Excerpt provided:
Veganuary, solar farms, neonicotinoids, greenwash… it’s all there in the first talk of our winter series


'You can't be green if you're in the red': Tom Bradshaw (pic NFU)

The first speaker in our series of winter talks didn’t pull any punches when he got things under way this week with The Importance of British Food Production.
Essex farmer Tom Bradshaw, vice-president of the National Farming Union, gave the talk via Zoom to a healthy audience of 29 people on Wednesday (January 26).
Launching straight into the issues of the day, Mr Bradshaw said that, while he believed in the concepts of enhancing wildlife diversity and rewilding, this should be delivered alongside farming – not instead of.
Brexit was never going to escape mention and the speaker lamented the UK’s loss of opportunity to lead the world in farming standards post-EU. He feared we were in fact involved in a race to the bottom.
Stressing the importance of international trade, he wanted to see fair trade not free trade.
Citing climate change as the challenge of our time, Mr Bradshaw said we should take carbon emissions into account in trade. We all needed to own the issue, while it would be good to see other countries show the UK’s commitment to zero-carbon.
Again, the thorny issue of carbon border adjustment, particularly in relation to trade deals with Australia and New Zealand, represented a missed opportunity to set the standard for future trade deals. With regard to a New Zealand deal, Mr Bradshaw wanted the UK to get “at least what Australia got”.
On to Veganuary… which he respected but said did not use transparent data.
Food security was taken too lightly, we were told, especially in view of world political instability. If a country lost its productive capacity, it never got it back (see Zimbabwe).
We were likely to witness substantial price inflation over the coming year, but with supermarkets doing all they could to keep down prices there would be impacts on food producers, who needed fair returns so they could invest for the future.
Agriculture was unique, said Mr Bradshaw, in that it was both a producer of carbon emissions and a carbon sink, essentially via the soil.
If there was one thing we could all do, it was to ‘eat local, eat seasonal’. We should not expect to have everything on the shelves all the time, especially as this led to waste.
Another contentious issue is that of pesticides – we had to use the latest science to feed the world’s 10 billion people, said Mr Bradshaw. Neonicotinoids produce a particularly heated debate, but we were told that there was no scientific evidence to show they harmed bees. With regard to their specific use on sugar beet, this was a non-flowering crop so didn’t attract pollinators anyway.
Back to Australia, it was possible that producers there could be using any number of substances on beet that weren’t permitted in this country, where we have one of the strictest regimes in the world.

Dataset entries:
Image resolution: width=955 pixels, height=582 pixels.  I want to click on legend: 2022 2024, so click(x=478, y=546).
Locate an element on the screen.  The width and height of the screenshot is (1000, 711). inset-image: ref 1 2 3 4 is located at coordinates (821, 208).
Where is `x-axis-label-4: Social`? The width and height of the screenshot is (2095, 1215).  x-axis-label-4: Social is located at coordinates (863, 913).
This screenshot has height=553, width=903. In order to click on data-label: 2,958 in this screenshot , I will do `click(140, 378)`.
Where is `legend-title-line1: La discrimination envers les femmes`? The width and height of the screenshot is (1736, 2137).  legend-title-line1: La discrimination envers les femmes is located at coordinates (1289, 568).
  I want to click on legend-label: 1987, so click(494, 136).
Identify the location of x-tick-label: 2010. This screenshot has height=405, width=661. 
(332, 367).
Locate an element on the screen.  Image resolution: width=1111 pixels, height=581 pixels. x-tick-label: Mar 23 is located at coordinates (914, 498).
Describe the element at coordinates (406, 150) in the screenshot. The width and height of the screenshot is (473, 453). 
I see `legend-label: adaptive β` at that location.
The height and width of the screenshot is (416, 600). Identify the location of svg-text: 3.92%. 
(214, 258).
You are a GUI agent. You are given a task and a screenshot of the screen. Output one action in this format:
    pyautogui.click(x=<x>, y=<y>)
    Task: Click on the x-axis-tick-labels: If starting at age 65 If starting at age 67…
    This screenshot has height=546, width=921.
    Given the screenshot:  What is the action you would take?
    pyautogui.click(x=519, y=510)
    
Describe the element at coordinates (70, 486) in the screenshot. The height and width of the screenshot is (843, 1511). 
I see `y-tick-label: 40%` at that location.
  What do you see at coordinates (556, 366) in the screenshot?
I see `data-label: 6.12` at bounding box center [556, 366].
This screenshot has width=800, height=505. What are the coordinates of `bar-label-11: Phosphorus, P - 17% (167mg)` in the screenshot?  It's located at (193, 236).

Exercise prompt: Transcribe the passage of the winter talk report that begins at the words "Launching straight into" and stops after the words "not free trade.".

Solution for this task:
Launching straight into the issues of the day, Mr Bradshaw said that, while he believed in the concepts of enhancing wildlife diversity and rewilding, this should be delivered alongside farming – not instead of.
Brexit was never going to escape mention and the speaker lamented the UK’s loss of opportunity to lead the world in farming standards post-EU. He feared we were in fact involved in a race to the bottom.
Stressing the importance of international trade, he wanted to see fair trade not free trade.